The Arizona Republic

Rememberin­g Glen Campbell, in songs and stories

- Kerry Lengel

After scoring his first big hit with “By the Time I Get to Phoenix,” it took Glen Campbell more than a decade to actually move to Arizona. When he did, he found one of the hottest country music scenes around — and the guitarist who would serve as his bandleader for 15 years.

“I moved to Arizona in ’79 and started at Arizona State,” says Jeff Dayton, now a Nashville-based singer, songwriter and producer who returns to Phoenix on Dec. 28 to perform “A Salute to Glen Campbell” at the Musical Instrument Museum.

Dayton wouldn’t finish his B.A. in music until 1985, but he started playing in bands right away. In fact, maybe that’s why it took him so long to graduate.

A hot country scene in Phoenix

“I fell into a great situation where the weather was great and there was lots of work,” he says. “‘Urban Cowboy’ had just come out, and everyone was buying Wranglers and cowboy hats. We were part of the scene in the old countryswi­ng days, Bluegrass Country, Honkytonk Sue’s, those places, and then we became kind of ensconced as the house band at the DoubleTree in Scottsdale. It was called the Cork Tree Lounge.”

That’s where he got to know other top talents in town, including guitarist Ray Herndon and others who became the core of Lyle Lovett’s band starting with his 1986 debut album.

By that time, Dayton was an up-and-comer with his own band and bragging rights to a No. 1 hit on country radio. Just one station, Phoenix’s KNIX, but still. And in 1987 the Jeff Dayton Band won the Marlboro Country Music Roundup, beating out finalists including the Herndon Brothers Band for a $5,000 cash prize and the opening spot in an upcoming concert with Alabama, Merle Haggard and the Judds.

Campbell, who had finally gotten to Phoenix a few years earlier, was at Veterans Memorial Coliseum to see his friend Haggard, but he stopped backstage to congratula­te the local openers, Dayton recalls. By chance, Campbell was also at their next gig, the grand opening of Desert Mountain Golf Course in Scottsdale, where he was having dinner with Jack Nicklaus.

Glen Campbell’s rock-and-roll legacy

“Since I’d already met him, I asked him if he wanted to sit in, and he did,” Dayton says. “We did about a 30minute jam at this party and people went nuts, of course. But he called me a few days later and said, ‘I’d love to hire you as my bandleader and take all the guys with me as my band.’”

- _Provided material_
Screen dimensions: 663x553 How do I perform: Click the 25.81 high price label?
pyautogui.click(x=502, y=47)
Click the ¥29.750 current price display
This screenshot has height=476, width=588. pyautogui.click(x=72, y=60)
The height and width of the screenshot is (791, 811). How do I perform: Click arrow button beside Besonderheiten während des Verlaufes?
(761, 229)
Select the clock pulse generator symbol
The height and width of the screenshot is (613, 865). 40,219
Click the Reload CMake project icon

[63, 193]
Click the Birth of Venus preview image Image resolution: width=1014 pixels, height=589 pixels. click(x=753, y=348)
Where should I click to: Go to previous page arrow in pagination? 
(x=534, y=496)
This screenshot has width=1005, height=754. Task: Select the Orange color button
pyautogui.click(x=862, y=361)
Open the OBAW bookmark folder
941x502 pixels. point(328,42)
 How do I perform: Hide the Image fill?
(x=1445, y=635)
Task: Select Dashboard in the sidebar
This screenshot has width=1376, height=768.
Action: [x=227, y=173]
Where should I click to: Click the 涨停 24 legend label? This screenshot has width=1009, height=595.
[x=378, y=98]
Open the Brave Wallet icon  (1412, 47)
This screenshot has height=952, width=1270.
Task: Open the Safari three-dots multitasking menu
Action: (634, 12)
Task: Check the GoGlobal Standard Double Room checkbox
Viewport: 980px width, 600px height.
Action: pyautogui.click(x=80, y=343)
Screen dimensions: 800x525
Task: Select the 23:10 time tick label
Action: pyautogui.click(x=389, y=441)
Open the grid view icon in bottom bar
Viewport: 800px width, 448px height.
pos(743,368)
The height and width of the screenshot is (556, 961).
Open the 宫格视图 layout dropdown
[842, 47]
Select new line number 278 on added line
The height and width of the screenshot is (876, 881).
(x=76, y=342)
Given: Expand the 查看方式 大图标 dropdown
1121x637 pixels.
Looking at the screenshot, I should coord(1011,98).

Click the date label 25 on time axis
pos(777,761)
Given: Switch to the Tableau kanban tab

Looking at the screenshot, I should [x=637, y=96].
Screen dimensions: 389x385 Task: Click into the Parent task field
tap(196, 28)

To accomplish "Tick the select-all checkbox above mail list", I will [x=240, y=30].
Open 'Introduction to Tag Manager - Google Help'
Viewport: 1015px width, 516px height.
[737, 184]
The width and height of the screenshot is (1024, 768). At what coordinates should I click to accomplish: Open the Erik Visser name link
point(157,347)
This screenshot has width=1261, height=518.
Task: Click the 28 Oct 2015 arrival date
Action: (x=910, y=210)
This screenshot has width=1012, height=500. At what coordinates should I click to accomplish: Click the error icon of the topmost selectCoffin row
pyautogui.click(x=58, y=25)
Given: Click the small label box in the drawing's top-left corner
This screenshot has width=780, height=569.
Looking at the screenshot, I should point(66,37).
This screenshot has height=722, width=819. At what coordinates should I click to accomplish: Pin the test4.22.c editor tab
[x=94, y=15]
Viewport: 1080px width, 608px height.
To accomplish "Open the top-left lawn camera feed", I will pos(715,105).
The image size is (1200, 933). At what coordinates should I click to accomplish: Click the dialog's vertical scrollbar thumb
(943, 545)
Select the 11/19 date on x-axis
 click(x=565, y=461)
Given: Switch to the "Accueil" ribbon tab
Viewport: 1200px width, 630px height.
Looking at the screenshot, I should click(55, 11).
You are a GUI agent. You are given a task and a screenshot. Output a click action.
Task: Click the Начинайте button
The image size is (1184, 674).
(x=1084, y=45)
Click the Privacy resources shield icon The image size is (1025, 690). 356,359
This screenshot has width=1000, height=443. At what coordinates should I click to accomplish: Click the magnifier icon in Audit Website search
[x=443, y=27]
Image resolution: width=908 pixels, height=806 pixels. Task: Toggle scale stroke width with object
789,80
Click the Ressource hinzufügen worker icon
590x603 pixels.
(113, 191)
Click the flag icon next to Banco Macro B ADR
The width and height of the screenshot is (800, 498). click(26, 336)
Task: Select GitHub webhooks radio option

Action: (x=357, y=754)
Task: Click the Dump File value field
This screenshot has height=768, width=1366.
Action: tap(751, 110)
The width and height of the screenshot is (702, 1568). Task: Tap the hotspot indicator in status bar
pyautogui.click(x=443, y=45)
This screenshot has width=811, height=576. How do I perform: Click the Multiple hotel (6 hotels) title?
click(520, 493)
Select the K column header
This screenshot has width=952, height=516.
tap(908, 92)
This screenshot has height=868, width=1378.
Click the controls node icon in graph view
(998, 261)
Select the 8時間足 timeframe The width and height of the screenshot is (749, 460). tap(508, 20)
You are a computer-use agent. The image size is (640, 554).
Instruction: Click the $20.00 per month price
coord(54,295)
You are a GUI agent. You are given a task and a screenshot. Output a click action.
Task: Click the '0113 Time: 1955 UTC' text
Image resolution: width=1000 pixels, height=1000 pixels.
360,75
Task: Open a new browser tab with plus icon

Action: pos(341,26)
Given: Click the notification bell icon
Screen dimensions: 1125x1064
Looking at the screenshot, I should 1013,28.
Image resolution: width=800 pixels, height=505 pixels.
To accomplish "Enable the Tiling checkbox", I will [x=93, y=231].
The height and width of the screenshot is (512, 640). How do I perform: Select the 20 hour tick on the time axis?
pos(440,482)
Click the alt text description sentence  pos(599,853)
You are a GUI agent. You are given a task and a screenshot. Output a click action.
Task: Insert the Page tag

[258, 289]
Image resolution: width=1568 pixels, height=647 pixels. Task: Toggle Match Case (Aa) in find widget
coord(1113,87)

- _Direction 1_
Translate this sentence from the Glen Campbell article into Spanish: "Dayton wouldn't finish his B.A. in music until 1985, but he started playing in bands right away."
- _Direction 2_
Condense the paragraph of the Glen Campbell article beginning "By that time, Dayton was an up-and-comer" into two sentences, keeping its main facts.

- _Right answer 1_
Dayton no terminaría su licenciatura en música hasta 1985, pero empezó a tocar en bandas de inmediato.

- _Right answer 2_
By then Dayton led his own band and had a No. 1 country hit, though only on Phoenix's KNIX. In 1987 the Jeff Dayton Band won the Marlboro Country Music Roundup over finalists including the Herndon Brothers Band, taking a $5,000 prize and the opening spot at a concert with Alabama, Merle Haggard and the Judds.